To do:
Please set down the records exactly, keeping every line.

(Collected data entries)
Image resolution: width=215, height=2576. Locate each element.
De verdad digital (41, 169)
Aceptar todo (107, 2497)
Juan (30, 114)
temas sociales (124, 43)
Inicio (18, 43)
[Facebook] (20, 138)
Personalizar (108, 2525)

Answer for the task:
Image resolution: width=215, height=2576. Locate each element.
De verdad digital (41, 169)
Aceptar todo (107, 2497)
Juan (30, 114)
temas sociales (124, 43)
Inicio (18, 43)
[Facebook] (20, 138)
Personalizar (108, 2525)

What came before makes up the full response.